# fruit powder making and drying soap in sun



## Kalpanaganesan (Jul 20, 2020)

Many videos in youtube say that we can use fruit powders in home made soap.will it give any advantage to the soap.Iam in india and at my home we have papaya.can i cut into pieces and dry it in sun and powder it or do i have to blend it and dry.will adding fruit powder to soap give added benefits.Also I made two soap recipes and in the videos they say within 24 houus we can take out of the mould but mine is still greasy and it takes time to become solid.can i place it under sun such that it will become hard soon.I made my soap using pomace ilive oil ,coconut oil and castor oil.


----------



## shunt2011 (Jul 20, 2020)

Kalpanaganesan said:


> Many videos in youtube say that we can use fruit powders in home made soap.will it give any advantage to the soap.Iam in india and at my home we have papaya.can i cut into pieces and dry it in sun and powder it or do i have to blend it and dry.will adding fruit powder to soap give added benefits.Also I made two soap recipes and in the videos they say within 24 houus we can take out of the mould but mine is still greasy and it takes time to become solid.can i place it under sun such that it will become hard soon.I made my soap using pomace ilive oil ,coconut oil and castor oil.
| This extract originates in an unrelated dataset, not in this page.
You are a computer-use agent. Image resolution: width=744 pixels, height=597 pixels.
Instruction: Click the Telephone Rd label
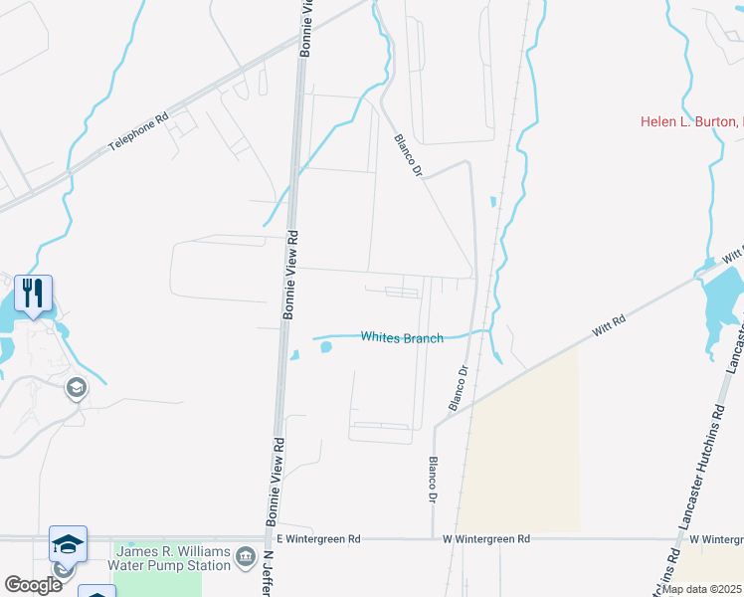139,130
The fruit would need to be really dried and then powdered in a coffee grinder of food processor.  Does it add anything?  Probably not, maybe a bit of scrubbiness.

As for your soap, you'll need to post the complete recipe as well as your process.  I wouldn't place it in the sun, that's just asking for trouble.  Especially if it's humid.


----------



## Kalpanaganesan (Jul 20, 2020)

many thanks for your reply


----------



## Todd Ziegler (Jul 20, 2020)

Kalpanaganesan said:


> Many videos in youtube say that we can use fruit powders in home made soap.will it give any advantage to the soap.Iam in india and at my home we have papaya.can i cut into pieces and dry it in sun and powder it or do i have to blend it and dry.will adding fruit powder to soap give added benefits.Also I made two soap recipes and in the videos they say within 24 houus we can take out of the mould but mine is still greasy and it takes time to become solid.can i place it under sun such that it will become hard soon.I made my soap using pomace ilive oil ,coconut oil and castor oil.
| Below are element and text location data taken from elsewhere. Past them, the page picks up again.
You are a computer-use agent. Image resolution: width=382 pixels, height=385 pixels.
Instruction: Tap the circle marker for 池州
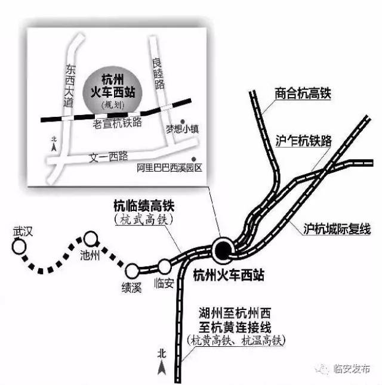[x=91, y=238]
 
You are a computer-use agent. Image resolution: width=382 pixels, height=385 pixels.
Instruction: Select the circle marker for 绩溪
[x=133, y=271]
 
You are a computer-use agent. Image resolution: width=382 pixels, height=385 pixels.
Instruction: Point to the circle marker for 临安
[x=164, y=266]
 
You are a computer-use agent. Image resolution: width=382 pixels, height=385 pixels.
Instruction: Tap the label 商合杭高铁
[x=303, y=94]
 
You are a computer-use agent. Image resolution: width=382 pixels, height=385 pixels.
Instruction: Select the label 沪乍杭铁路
[x=304, y=141]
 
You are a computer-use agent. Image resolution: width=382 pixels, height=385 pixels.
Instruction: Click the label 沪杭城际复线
[x=337, y=229]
My soap is usually ready to cut between 18-24 hours after I pour it. However it does depend on the recipe and wether you used any additives to help the soap harden quicker, like salt or sodium lactate. 

Don't confuse hard enough to unmold and cut, with ready to use. It will still need to cure for a minimum of 4 weeks, if you used the CP method. 
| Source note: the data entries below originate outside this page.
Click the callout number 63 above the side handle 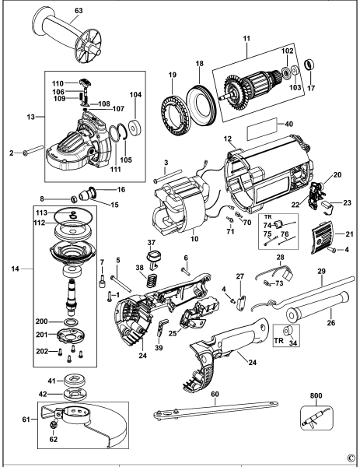57,11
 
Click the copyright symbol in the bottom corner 351,459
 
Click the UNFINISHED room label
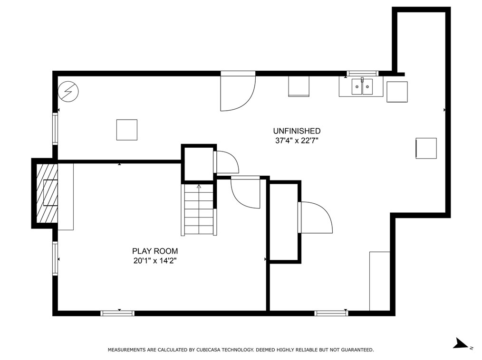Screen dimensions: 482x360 pos(297,131)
As far as the greasy feel, that can be normal but again that depends on the recipe you used. It will help us a lot if you share your recipe. 

Most fruit powder will turn brown in your soap and will add little, if anything at all to the soap.


----------



## Iluminameluna (Jul 22, 2020)

Kalpanaganesan said:


> I made my soap using pomace ilive oil ,coconut oil and castor oil.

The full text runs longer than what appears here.